# DETTAGLI ESERCIZIO
Rispondi alle seguenti domande sul testo dedicato a investimenti e riforme.
(a) Fino a quale anno arriva il triennio coperto dal Documento di economia e finanza?
(b) Entro quale data le opere devono essere implementate?
(c) A chi è affidato il monitoraggio sullo stato d'avanzamento?

# BRANO DEL DOCUMENTO
========================================================================

Investimenti e riforme
rilanciano il Paese

La strategia economica e sociale programmata da Mario Draghi, che segna una netta discontinuità rispetto alla mancanza di visione che ha caratterizzato
il nostro Paese per decenni, emerge chiaramente dal Documento di economia e finanza (Def) e dal Piano nazionale di ripresa e resilienza (Pnrr). Il primo, che copre un triennio fino al 2024, descrive gli strumenti di finanza pubblica con i quali si intendono affrontare i vari problemi generati dalla crisi pandemica. Il secondo non si occupa degli aspetti congiunturali del primo, ma da questi prende abbrivio per delineare gli interventi «strutturali» che dovranno essere realizzati per pervenire a «un nuovo modello di sviluppo solidale». Questo ambizioso programma poggia su due pilastri fondamentali: investimenti e riforme. Il totale degli investimenti previsti è di 221,1 miliardi di euro, di cui 191,5 miliardi finanziati attraverso il New Generation Eu e 30,6 miliardi finanziati tramite lo scostamento pluriennale di bilancio approvato dal Consiglio dei ministri del 15 aprile scorso.

Le opere devono essere definite, inviate e ottenere il via libera della Ue, ma anche essere implementate, entro il 31 agosto 2026. L’attuazione fa capo a Ministeri, Regioni e Enti locali; al coordinamento è preposta un’apposita struttura del Mef; il monitoraggio sullo stato d’avanzamento è affidato a una «control room» di Palazzo Chigi. Una parte degli investimenti, sarà destinata a colmare i ritardi accumulati nel tempo negli interventi manutentivi sul capitale infrastrutturale, ambientale e idrico. La parte più consistente sarà destinata ad affrontare le nuove sfide di un mondo che cambia, dalle tecnologie digitali alle trasformazioni produttive, tenendo anche conto della necessità di realizzare una formazione continua nei percorsi professionali e un sistema scolastico che incida positivamente sul capitale intellettuale di domani e dopodomani.

========================================================================

# DATI ESTRATTI
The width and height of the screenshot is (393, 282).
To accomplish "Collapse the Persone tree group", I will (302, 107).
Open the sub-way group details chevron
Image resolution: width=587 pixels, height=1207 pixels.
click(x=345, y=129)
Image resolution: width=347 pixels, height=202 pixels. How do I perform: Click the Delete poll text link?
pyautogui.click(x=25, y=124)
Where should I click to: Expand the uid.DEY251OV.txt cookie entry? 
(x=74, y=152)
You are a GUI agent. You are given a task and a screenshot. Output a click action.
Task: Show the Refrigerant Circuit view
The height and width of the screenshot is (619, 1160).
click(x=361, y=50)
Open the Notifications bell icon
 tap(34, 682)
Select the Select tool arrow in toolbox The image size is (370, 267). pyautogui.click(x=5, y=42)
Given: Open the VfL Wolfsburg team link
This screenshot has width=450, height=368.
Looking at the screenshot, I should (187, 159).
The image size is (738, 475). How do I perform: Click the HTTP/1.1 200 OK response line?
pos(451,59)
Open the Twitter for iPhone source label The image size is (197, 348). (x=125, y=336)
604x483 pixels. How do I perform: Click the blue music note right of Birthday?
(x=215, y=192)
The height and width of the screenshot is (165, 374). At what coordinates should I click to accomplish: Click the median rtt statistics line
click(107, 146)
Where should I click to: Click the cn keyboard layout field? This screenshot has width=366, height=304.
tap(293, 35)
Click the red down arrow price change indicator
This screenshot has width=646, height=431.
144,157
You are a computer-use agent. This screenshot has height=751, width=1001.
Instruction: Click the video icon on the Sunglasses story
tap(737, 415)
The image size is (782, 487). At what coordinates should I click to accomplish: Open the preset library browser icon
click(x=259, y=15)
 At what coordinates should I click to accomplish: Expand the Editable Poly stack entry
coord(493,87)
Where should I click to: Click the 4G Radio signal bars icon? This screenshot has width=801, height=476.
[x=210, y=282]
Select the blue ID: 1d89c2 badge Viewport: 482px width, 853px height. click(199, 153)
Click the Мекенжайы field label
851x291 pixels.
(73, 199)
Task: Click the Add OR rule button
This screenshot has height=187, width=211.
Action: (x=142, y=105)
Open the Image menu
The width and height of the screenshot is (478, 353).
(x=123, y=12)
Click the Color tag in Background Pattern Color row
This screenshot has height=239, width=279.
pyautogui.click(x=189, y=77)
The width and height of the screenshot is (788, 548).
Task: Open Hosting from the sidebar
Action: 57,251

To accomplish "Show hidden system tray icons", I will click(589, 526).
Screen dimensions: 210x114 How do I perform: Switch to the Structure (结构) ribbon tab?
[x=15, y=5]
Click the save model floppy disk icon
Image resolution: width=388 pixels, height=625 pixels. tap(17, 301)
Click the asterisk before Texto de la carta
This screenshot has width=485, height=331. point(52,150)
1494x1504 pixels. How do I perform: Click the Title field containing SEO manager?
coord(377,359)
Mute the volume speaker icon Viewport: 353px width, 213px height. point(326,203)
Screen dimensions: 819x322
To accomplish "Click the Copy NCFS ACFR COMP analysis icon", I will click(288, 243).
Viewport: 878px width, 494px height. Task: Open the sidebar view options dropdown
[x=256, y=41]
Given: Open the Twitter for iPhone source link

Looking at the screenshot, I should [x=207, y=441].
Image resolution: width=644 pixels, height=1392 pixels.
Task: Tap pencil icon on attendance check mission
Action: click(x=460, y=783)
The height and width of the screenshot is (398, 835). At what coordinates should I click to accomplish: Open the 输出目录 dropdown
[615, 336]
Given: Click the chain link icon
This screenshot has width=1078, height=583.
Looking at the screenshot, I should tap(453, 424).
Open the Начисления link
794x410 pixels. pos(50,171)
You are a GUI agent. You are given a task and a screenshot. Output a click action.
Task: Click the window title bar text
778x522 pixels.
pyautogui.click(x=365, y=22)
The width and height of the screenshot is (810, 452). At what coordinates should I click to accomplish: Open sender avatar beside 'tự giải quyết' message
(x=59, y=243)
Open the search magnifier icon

========================================================================

# SOLUZIONE
(a) Il triennio coperto dal Documento di economia e finanza arriva fino al 2024.
(b) Le opere devono essere implementate entro il 31 agosto 2026.
(c) Il monitoraggio sullo stato d'avanzamento è affidato a una «control room» di Palazzo Chigi.